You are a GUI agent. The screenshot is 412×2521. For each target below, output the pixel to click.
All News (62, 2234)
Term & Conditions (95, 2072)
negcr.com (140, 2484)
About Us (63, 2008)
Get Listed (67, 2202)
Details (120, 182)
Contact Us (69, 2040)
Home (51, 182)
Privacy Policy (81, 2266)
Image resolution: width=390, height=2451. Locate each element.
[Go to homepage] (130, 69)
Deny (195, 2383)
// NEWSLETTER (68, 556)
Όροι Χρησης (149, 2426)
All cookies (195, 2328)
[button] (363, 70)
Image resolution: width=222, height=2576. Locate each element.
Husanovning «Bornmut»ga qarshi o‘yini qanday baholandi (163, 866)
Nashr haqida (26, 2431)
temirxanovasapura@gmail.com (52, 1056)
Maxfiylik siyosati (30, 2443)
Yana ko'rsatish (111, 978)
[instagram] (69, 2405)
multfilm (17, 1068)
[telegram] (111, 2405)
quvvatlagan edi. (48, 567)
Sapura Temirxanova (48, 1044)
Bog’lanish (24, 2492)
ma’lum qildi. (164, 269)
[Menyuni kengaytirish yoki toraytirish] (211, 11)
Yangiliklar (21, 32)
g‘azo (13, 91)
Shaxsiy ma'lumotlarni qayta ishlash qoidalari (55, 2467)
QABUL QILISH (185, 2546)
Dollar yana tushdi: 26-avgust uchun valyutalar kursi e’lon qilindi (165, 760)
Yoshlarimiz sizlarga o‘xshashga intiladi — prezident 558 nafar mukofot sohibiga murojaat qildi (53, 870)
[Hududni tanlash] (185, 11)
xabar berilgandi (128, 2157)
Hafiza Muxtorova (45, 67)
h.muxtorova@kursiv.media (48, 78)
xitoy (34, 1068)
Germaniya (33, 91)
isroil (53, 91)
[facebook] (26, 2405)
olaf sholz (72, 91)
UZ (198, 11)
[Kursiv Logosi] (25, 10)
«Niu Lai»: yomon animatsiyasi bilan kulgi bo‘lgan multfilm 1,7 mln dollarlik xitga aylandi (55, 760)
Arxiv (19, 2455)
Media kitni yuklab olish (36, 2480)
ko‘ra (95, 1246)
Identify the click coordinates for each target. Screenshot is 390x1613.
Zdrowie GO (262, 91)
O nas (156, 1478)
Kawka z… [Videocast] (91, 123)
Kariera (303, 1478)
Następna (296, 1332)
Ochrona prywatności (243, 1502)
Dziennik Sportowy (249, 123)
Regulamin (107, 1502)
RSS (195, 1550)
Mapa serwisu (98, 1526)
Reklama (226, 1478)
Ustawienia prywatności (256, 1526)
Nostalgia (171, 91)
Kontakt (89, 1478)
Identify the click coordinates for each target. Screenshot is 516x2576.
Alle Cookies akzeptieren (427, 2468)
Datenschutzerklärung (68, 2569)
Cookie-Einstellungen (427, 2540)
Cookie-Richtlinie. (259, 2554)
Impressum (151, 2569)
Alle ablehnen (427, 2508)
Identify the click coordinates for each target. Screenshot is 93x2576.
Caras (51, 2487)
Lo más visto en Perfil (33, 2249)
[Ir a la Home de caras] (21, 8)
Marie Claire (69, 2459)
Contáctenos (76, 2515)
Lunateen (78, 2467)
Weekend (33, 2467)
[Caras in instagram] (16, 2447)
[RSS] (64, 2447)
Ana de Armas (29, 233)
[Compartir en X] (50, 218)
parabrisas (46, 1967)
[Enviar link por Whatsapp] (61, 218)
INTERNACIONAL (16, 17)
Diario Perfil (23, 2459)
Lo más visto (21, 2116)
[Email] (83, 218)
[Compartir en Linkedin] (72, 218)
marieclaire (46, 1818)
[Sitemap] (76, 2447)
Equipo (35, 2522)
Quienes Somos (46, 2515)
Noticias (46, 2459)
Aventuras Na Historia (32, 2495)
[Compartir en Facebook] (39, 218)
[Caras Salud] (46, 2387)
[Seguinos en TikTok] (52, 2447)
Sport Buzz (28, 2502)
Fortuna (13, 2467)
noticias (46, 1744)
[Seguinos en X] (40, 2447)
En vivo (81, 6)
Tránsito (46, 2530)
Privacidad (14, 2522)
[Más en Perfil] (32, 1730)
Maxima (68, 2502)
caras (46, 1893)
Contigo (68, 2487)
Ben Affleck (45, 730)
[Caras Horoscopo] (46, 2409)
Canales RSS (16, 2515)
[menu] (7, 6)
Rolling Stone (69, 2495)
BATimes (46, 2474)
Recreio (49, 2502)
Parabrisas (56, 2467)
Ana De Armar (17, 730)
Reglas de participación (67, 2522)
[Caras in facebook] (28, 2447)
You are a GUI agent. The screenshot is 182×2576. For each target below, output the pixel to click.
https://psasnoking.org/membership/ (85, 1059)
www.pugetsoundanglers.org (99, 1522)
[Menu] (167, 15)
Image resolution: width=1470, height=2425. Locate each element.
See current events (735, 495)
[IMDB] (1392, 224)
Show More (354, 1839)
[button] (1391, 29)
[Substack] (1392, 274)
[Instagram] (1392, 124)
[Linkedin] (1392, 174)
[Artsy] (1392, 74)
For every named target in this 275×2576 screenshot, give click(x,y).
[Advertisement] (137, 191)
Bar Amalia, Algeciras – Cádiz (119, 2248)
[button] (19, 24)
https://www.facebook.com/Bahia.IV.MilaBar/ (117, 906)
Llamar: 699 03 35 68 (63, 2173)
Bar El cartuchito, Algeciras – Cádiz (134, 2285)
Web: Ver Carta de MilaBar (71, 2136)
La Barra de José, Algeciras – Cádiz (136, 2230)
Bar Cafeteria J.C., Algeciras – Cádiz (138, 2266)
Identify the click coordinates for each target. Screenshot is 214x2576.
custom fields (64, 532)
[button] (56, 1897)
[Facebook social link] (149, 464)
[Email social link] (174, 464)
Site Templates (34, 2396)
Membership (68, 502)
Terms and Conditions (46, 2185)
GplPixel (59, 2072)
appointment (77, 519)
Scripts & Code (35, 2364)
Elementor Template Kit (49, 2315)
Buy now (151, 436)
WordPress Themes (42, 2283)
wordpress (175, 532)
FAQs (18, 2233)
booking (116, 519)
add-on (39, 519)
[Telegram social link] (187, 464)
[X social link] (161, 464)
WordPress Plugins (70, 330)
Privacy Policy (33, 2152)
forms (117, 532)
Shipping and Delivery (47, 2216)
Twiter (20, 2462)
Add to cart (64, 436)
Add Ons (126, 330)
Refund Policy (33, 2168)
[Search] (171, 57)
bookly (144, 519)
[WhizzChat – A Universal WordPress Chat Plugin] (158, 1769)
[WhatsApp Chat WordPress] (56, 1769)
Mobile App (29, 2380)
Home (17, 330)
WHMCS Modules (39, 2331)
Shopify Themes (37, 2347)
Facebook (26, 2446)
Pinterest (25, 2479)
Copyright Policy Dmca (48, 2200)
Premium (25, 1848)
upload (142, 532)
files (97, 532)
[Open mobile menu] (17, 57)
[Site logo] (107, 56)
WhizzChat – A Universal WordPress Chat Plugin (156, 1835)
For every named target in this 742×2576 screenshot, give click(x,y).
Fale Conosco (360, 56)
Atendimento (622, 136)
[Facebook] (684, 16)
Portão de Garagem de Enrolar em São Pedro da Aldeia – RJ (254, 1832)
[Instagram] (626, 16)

++++

TASK PROMPT:
Return every record, leaving each line exactly as it was given.

WRITTEN RESPONSE:
You are a GUI agent. The screenshot is 412×2521. For each target below, output the pixel to click.
All News (62, 2234)
Term & Conditions (95, 2072)
negcr.com (140, 2484)
About Us (63, 2008)
Get Listed (67, 2202)
Details (120, 182)
Contact Us (69, 2040)
Home (51, 182)
Privacy Policy (81, 2266)
Image resolution: width=390, height=2451. Locate each element.
[Go to homepage] (130, 69)
Deny (195, 2383)
// NEWSLETTER (68, 556)
Όροι Χρησης (149, 2426)
All cookies (195, 2328)
[button] (363, 70)
Image resolution: width=222, height=2576. Locate each element.
Husanovning «Bornmut»ga qarshi o‘yini qanday baholandi (163, 866)
Nashr haqida (26, 2431)
temirxanovasapura@gmail.com (52, 1056)
Maxfiylik siyosati (30, 2443)
Yana ko'rsatish (111, 978)
[instagram] (69, 2405)
multfilm (17, 1068)
[telegram] (111, 2405)
quvvatlagan edi. (48, 567)
Sapura Temirxanova (48, 1044)
Bog’lanish (24, 2492)
ma’lum qildi. (164, 269)
[Menyuni kengaytirish yoki toraytirish] (211, 11)
Yangiliklar (21, 32)
g‘azo (13, 91)
Shaxsiy ma'lumotlarni qayta ishlash qoidalari (55, 2467)
QABUL QILISH (185, 2546)
Dollar yana tushdi: 26-avgust uchun valyutalar kursi e’lon qilindi (165, 760)
Yoshlarimiz sizlarga o‘xshashga intiladi — prezident 558 nafar mukofot sohibiga murojaat qildi (53, 870)
[Hududni tanlash] (185, 11)
xabar berilgandi (128, 2157)
Hafiza Muxtorova (45, 67)
h.muxtorova@kursiv.media (48, 78)
xitoy (34, 1068)
Germaniya (33, 91)
isroil (53, 91)
[facebook] (26, 2405)
olaf sholz (72, 91)
UZ (198, 11)
[Kursiv Logosi] (25, 10)
«Niu Lai»: yomon animatsiyasi bilan kulgi bo‘lgan multfilm 1,7 mln dollarlik xitga aylandi (55, 760)
Arxiv (19, 2455)
Media kitni yuklab olish (36, 2480)
ko‘ra (95, 1246)
Identify the click coordinates for each target. Screenshot is 390x1613.
Zdrowie GO (262, 91)
O nas (156, 1478)
Kawka z… [Videocast] (91, 123)
Kariera (303, 1478)
Następna (296, 1332)
Ochrona prywatności (243, 1502)
Dziennik Sportowy (249, 123)
Regulamin (107, 1502)
RSS (195, 1550)
Mapa serwisu (98, 1526)
Reklama (226, 1478)
Ustawienia prywatności (256, 1526)
Nostalgia (171, 91)
Kontakt (89, 1478)
Identify the click coordinates for each target. Screenshot is 516x2576.
Alle Cookies akzeptieren (427, 2468)
Datenschutzerklärung (68, 2569)
Cookie-Einstellungen (427, 2540)
Cookie-Richtlinie. (259, 2554)
Impressum (151, 2569)
Alle ablehnen (427, 2508)
Identify the click coordinates for each target. Screenshot is 93x2576.
Caras (51, 2487)
Lo más visto en Perfil (33, 2249)
[Ir a la Home de caras] (21, 8)
Marie Claire (69, 2459)
Contáctenos (76, 2515)
Lunateen (78, 2467)
Weekend (33, 2467)
[Caras in instagram] (16, 2447)
[RSS] (64, 2447)
Ana de Armas (29, 233)
[Compartir en X] (50, 218)
parabrisas (46, 1967)
[Enviar link por Whatsapp] (61, 218)
INTERNACIONAL (16, 17)
Diario Perfil (23, 2459)
Lo más visto (21, 2116)
[Email] (83, 218)
[Compartir en Linkedin] (72, 218)
marieclaire (46, 1818)
[Sitemap] (76, 2447)
Equipo (35, 2522)
Quienes Somos (46, 2515)
Noticias (46, 2459)
Aventuras Na Historia (32, 2495)
[Compartir en Facebook] (39, 218)
[Caras Salud] (46, 2387)
[Seguinos en TikTok] (52, 2447)
Sport Buzz (28, 2502)
Fortuna (13, 2467)
noticias (46, 1744)
[Seguinos en X] (40, 2447)
En vivo (81, 6)
Tránsito (46, 2530)
Privacidad (14, 2522)
[Más en Perfil] (32, 1730)
Maxima (68, 2502)
caras (46, 1893)
Contigo (68, 2487)
Ben Affleck (45, 730)
[Caras Horoscopo] (46, 2409)
Canales RSS (16, 2515)
[menu] (7, 6)
Rolling Stone (69, 2495)
BATimes (46, 2474)
Recreio (49, 2502)
Parabrisas (56, 2467)
Ana De Armar (17, 730)
Reglas de participación (67, 2522)
[Caras in facebook] (28, 2447)
You are a GUI agent. The screenshot is 182×2576. For each target below, output the pixel to click.
https://psasnoking.org/membership/ (85, 1059)
www.pugetsoundanglers.org (99, 1522)
[Menu] (167, 15)
Image resolution: width=1470, height=2425. Locate each element.
See current events (735, 495)
[IMDB] (1392, 224)
Show More (354, 1839)
[button] (1391, 29)
[Substack] (1392, 274)
[Instagram] (1392, 124)
[Linkedin] (1392, 174)
[Artsy] (1392, 74)
For every named target in this 275×2576 screenshot, give click(x,y).
[Advertisement] (137, 191)
Bar Amalia, Algeciras – Cádiz (119, 2248)
[button] (19, 24)
https://www.facebook.com/Bahia.IV.MilaBar/ (117, 906)
Llamar: 699 03 35 68 (63, 2173)
Bar El cartuchito, Algeciras – Cádiz (134, 2285)
Web: Ver Carta de MilaBar (71, 2136)
La Barra de José, Algeciras – Cádiz (136, 2230)
Bar Cafeteria J.C., Algeciras – Cádiz (138, 2266)
Identify the click coordinates for each target. Screenshot is 214x2576.
custom fields (64, 532)
[button] (56, 1897)
[Facebook social link] (149, 464)
[Email social link] (174, 464)
Site Templates (34, 2396)
Membership (68, 502)
Terms and Conditions (46, 2185)
GplPixel (59, 2072)
appointment (77, 519)
Scripts & Code (35, 2364)
Elementor Template Kit (49, 2315)
Buy now (151, 436)
WordPress Themes (42, 2283)
wordpress (175, 532)
FAQs (18, 2233)
booking (116, 519)
add-on (39, 519)
[Telegram social link] (187, 464)
[X social link] (161, 464)
WordPress Plugins (70, 330)
Privacy Policy (33, 2152)
forms (117, 532)
Shipping and Delivery (47, 2216)
Twiter (20, 2462)
Add to cart (64, 436)
Add Ons (126, 330)
Refund Policy (33, 2168)
[Search] (171, 57)
bookly (144, 519)
[WhizzChat – A Universal WordPress Chat Plugin] (158, 1769)
[WhatsApp Chat WordPress] (56, 1769)
Mobile App (29, 2380)
Home (17, 330)
WHMCS Modules (39, 2331)
Shopify Themes (37, 2347)
Facebook (26, 2446)
Pinterest (25, 2479)
Copyright Policy Dmca (48, 2200)
Premium (25, 1848)
upload (142, 532)
files (97, 532)
[Open mobile menu] (17, 57)
[Site logo] (107, 56)
WhizzChat – A Universal WordPress Chat Plugin (156, 1835)
For every named target in this 742×2576 screenshot, give click(x,y).
Fale Conosco (360, 56)
Atendimento (622, 136)
[Facebook] (684, 16)
Portão de Garagem de Enrolar em São Pedro da Aldeia – RJ (254, 1832)
[Instagram] (626, 16)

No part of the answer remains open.